- _Work to be completed_
Print, word for word, the line containing "Screen dimensions: 836x484" and all lines beneath it to the end of the entries below. Pictures do not belong in the copy.

- _Data to process_
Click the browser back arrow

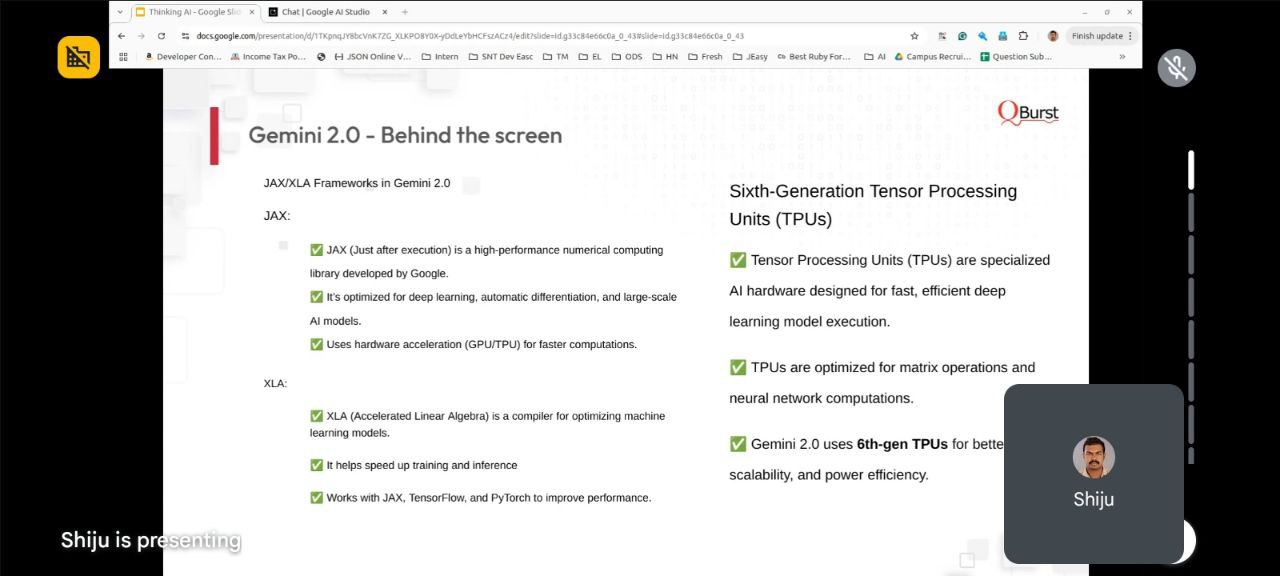pos(122,36)

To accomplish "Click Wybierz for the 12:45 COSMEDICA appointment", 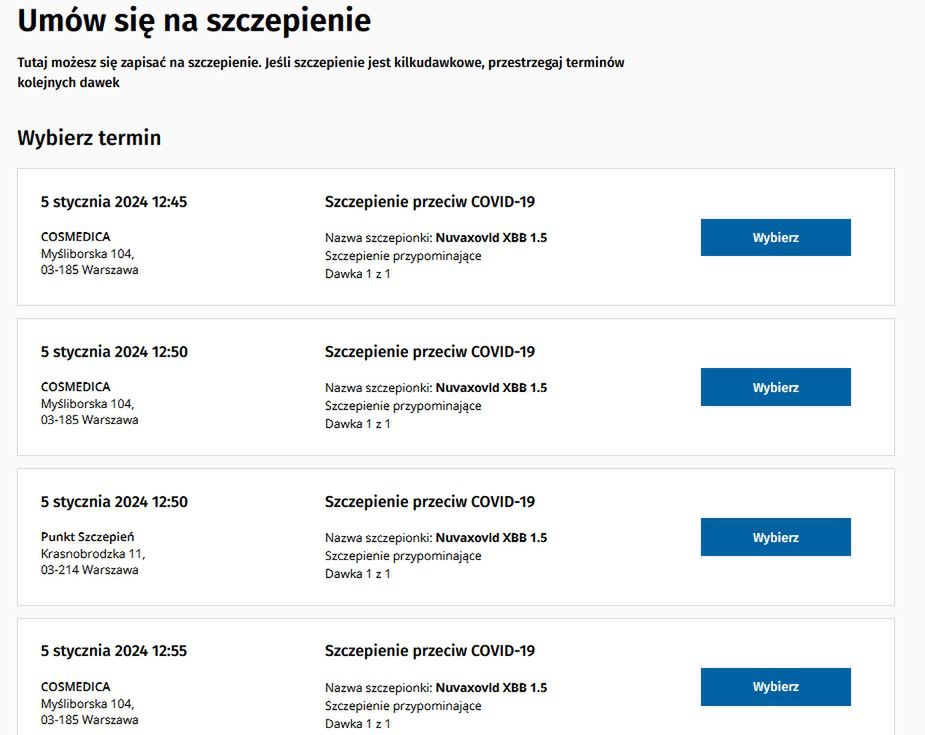I will pos(775,238).
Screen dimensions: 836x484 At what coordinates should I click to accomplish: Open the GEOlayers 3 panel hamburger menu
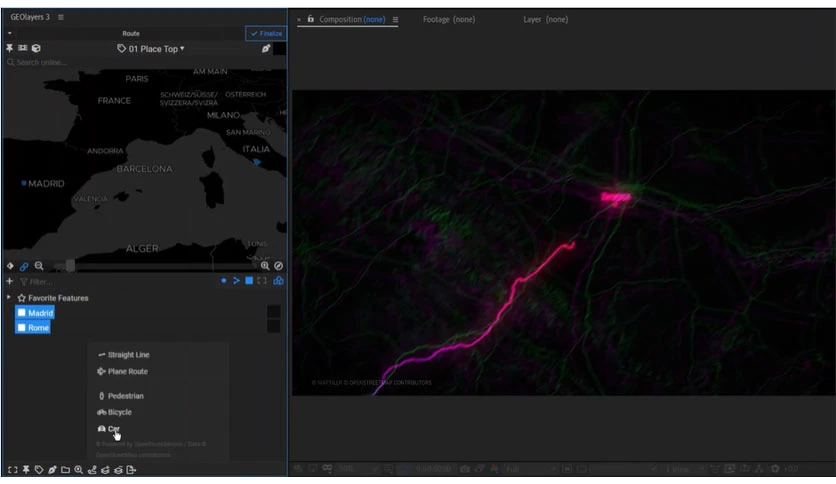(x=61, y=17)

- _Exercise solution_
Screen dimensions: 836x484 At what coordinates should I click to accomplish: Open the GEOlayers 3 panel hamburger menu
(x=61, y=17)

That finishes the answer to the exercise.